==== Records for this task ====

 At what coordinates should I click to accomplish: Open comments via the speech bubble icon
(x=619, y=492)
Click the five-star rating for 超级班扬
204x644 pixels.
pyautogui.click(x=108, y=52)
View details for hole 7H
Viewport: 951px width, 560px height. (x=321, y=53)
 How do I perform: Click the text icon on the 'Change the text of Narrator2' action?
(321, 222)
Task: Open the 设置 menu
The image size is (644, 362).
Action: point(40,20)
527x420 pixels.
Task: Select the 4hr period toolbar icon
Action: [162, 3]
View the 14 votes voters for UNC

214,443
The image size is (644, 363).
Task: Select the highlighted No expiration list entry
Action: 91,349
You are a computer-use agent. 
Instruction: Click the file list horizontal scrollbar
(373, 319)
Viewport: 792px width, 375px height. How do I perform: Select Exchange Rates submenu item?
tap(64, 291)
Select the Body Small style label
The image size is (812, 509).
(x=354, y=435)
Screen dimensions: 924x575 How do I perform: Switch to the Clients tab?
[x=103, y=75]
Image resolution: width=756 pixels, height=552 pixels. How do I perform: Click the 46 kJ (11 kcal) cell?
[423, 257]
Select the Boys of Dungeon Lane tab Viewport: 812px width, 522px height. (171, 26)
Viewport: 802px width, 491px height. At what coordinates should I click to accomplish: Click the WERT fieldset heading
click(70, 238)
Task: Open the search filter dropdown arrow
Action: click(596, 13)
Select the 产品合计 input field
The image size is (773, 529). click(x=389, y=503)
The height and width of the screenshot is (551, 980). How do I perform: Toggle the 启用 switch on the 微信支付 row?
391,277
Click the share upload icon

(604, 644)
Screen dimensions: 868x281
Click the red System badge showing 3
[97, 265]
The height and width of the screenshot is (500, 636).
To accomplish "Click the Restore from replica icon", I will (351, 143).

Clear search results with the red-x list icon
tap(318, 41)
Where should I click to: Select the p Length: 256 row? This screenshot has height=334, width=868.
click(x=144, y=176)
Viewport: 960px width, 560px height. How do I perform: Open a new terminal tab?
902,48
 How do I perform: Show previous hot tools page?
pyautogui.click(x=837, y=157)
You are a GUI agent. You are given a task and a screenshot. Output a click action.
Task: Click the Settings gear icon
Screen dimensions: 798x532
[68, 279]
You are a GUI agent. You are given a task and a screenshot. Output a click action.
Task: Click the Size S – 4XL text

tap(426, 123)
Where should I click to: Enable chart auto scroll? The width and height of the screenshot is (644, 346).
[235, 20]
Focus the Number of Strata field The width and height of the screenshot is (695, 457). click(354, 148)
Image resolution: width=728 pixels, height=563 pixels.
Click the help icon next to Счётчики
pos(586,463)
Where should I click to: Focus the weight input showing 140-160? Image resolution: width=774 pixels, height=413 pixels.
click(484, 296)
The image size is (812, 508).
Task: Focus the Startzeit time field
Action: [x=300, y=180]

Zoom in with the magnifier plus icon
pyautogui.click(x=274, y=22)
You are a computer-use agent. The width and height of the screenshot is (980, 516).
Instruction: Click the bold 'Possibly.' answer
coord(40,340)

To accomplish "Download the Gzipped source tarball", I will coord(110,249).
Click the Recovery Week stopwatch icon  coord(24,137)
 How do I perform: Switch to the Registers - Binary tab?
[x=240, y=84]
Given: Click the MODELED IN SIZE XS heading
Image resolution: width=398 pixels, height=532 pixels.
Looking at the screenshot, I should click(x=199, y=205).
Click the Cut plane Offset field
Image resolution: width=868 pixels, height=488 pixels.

====

Only lines containing the word "computer" should appear in the answer, and every such line from the records above must be there.

### Response to the exercise
You are a computer-use agent. 
You are a computer-use agent. The width and height of the screenshot is (980, 516).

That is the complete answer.